(YOUR INSTRUCTIONS) Set down the entries exactly as they appear, apart from the images, which stay out.

━━━━━ RECORDS PROVIDED

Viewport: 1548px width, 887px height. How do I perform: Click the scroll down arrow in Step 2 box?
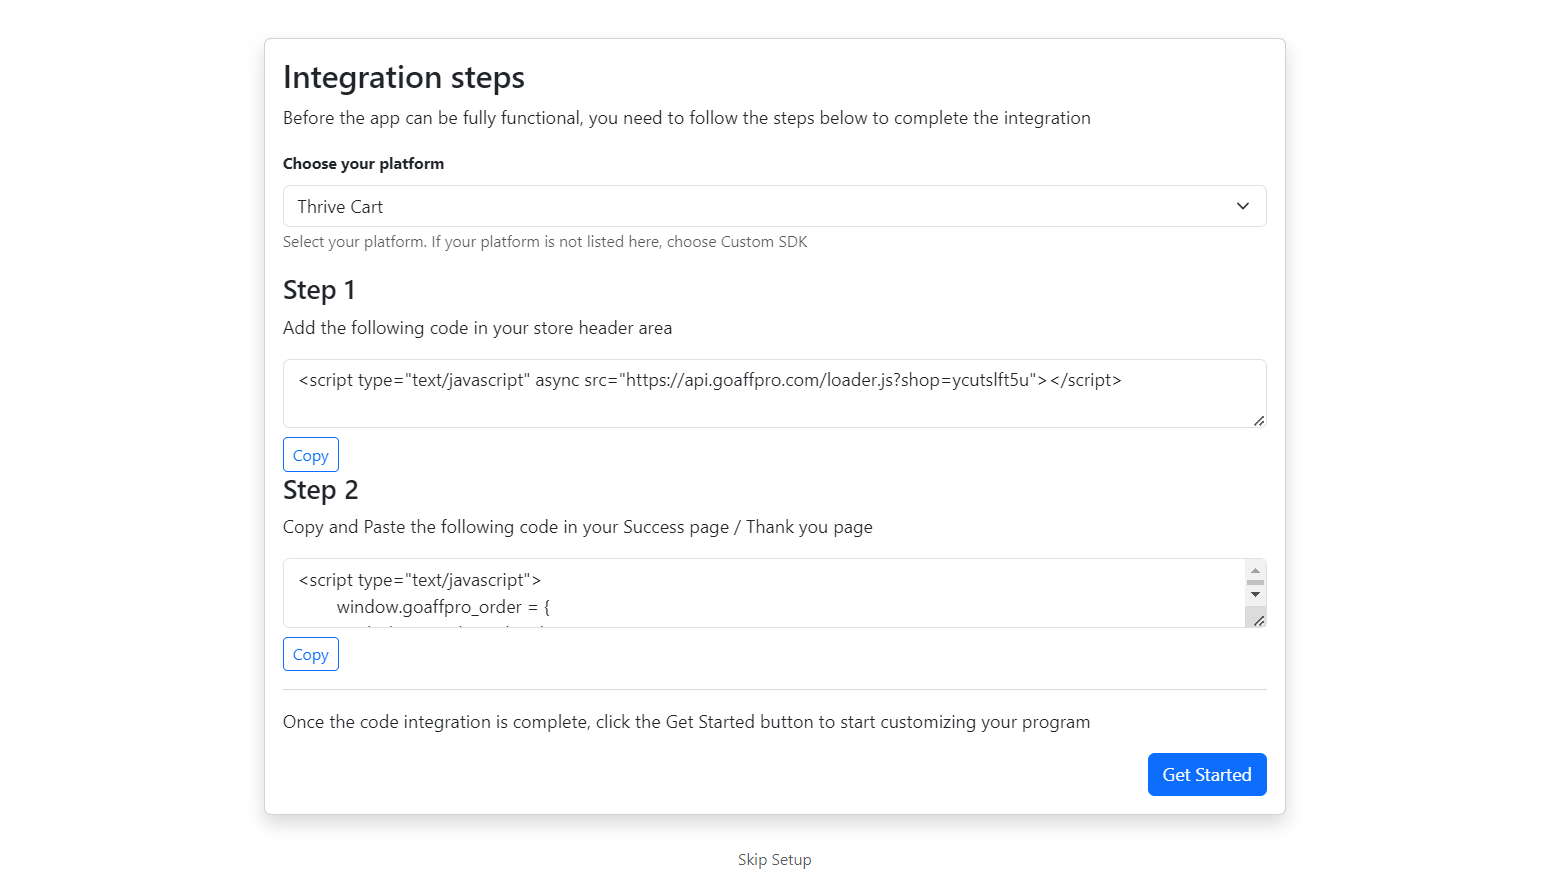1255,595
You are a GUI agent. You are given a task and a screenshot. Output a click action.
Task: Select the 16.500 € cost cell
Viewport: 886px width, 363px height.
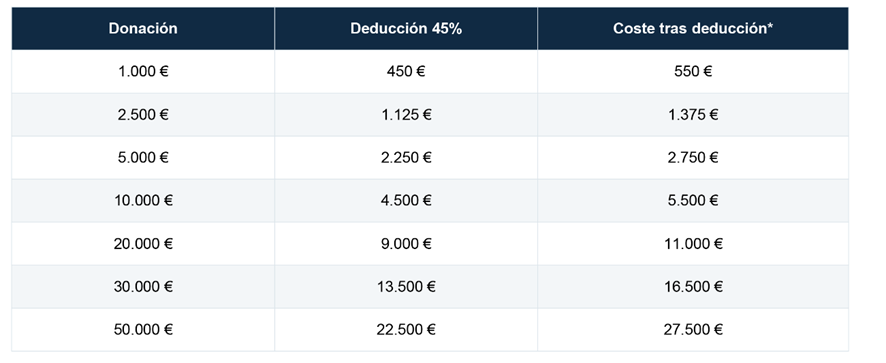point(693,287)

━━━━━━━━━━

(WORKED SOLUTION)
Viewport: 1548px width, 887px height. How do I perform: Click the scroll down arrow in Step 2 box?
1255,595
You are a GUI agent. You are given a task and a screenshot. Output a click action.
Task: Select the 16.500 € cost cell
Viewport: 886px width, 363px height.
point(693,287)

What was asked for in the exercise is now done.